Stephanie Riegg Cellini is an associate professor in The George Washington University’s
Trachtenberg School of Public Policy and Public Administration. Her research interests include
education policy, labor economics, and public finance. Dr. Cellini’s recent papers focus on the labor
market returns to a for-profit college education and the responses of for-profit postsecondary
institutions to changes in federal and state financial aid programs. Other work examines competition
in the two-year college market and the value of school quality and facility investments in K-12
education. Dr. Cellini’s work has been published in journals such as Quarterly Journal of
Economics, the Journal of Policy Analysis and Management, and the American Economic Journal:
Policy. She teaches cost-benefit analysis and economics for public decision-making. Dr. Cellini
received her MA and PhD in economics from the University of California, Los Angeles and a BA in
public policy from Stanford University.
Lauren Eyster is a senior research associate in the Urban Institute's Income and Benefits Policy
Center. Her research focuses on innovative workforce programs and how to best evaluate them. Most
recently, Eyster has examined industry-focused job training and career pathway initiatives
implemented through the workforce investment system and community colleges. She is currently
leading the national evaluation of the Trade Adjustment Assistance Community College Career
Training grants and the evaluation of Accelerating Opportunity, both community college career
pathway initiatives. She studies how these programs can best serve individuals, such as youth,
displaced workers, low-income parents, and older workers, and how multiple service systems can
help them find and retain jobs. Eyster holds an MA in Public Policy from Johns Hopkins University.
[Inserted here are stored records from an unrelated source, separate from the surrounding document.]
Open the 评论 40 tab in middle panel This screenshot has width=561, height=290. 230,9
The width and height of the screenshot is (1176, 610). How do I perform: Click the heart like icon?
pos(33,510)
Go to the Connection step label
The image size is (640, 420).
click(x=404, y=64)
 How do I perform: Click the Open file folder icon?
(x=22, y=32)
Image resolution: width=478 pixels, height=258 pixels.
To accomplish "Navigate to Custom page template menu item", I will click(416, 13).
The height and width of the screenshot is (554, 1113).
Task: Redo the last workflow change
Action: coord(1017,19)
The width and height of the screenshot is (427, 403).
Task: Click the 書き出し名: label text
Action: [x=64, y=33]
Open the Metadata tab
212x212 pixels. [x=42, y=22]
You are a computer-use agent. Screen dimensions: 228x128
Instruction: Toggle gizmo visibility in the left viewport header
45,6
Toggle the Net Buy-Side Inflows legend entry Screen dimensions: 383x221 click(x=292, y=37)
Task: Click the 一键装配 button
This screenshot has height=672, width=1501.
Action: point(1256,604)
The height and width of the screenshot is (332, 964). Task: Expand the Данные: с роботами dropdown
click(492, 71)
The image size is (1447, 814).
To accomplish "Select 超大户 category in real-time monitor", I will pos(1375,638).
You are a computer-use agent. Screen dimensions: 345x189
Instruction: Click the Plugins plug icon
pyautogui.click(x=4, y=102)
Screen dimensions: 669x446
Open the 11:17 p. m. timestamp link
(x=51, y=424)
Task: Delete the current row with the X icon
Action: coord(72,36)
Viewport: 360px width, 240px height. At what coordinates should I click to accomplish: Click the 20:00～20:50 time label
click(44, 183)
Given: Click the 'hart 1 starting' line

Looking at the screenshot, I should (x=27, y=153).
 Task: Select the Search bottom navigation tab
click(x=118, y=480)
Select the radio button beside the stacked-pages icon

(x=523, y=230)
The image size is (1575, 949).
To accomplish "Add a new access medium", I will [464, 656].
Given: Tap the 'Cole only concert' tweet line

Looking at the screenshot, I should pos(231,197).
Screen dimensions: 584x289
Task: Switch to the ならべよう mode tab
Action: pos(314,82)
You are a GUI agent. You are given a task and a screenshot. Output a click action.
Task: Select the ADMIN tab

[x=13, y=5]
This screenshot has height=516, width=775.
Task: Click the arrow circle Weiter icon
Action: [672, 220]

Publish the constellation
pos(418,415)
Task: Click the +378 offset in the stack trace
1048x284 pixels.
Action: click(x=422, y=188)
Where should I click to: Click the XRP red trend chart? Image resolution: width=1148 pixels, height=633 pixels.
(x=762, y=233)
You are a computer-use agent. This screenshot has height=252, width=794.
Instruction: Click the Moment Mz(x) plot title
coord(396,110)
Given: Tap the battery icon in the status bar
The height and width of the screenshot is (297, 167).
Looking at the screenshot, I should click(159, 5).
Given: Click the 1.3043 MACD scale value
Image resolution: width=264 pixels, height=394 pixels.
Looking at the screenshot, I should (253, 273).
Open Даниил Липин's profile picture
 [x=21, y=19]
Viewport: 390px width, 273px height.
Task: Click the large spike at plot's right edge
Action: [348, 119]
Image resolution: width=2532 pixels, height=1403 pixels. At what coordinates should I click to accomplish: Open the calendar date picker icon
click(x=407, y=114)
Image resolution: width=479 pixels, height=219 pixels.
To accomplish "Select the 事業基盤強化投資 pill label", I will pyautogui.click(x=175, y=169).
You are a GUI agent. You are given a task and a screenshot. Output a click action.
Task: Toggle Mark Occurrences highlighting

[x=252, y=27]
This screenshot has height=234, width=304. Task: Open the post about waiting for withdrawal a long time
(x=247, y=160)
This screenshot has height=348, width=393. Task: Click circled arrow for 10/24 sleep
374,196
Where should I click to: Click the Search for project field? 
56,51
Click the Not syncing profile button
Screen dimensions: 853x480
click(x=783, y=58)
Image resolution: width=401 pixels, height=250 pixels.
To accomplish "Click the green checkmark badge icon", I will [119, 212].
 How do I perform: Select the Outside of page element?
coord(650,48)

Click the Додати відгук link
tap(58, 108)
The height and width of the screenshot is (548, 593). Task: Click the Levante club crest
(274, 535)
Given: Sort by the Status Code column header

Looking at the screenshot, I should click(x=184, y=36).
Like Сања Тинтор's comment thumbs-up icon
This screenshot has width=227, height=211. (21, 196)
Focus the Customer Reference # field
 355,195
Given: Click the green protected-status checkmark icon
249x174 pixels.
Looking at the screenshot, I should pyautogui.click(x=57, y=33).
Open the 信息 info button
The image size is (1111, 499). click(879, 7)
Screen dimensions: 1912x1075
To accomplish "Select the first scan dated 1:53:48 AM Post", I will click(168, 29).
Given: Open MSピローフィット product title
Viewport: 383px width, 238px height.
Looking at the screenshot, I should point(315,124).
Michael S. McPherson is the fifth president of the Spencer Foundation. Before joining the
Foundation in 2003, he served for seven years as president of Macalester College in St. Paul,
Minnesota. A nationally known economist whose expertise focuses on the interplay between
education and economics, Dr. McPherson also spent 22 years as professor of economics, chairman of
the Economics Department, and dean of faculty at Williams College in Williamstown, Massachusetts.
He holds a BA in Mathematics, an MA in Economics, and a PhD in Economics, all from the
University of Chicago. Dr. McPherson is coauthor and editor of several books, including College
Access: Opportunity or Privilege?, Keeping College Affordable, and Economic Analysis and Moral
Philosophy. He is also the founding coeditor of the journal Economics and Philosophy. He has
served as a trustee of the College Board, the American Council on Education, and the Minneapolis
Institute of Arts. McPherson has been a Fellow of the Institute for Advanced Study and a senior
fellow at the Brookings Institution.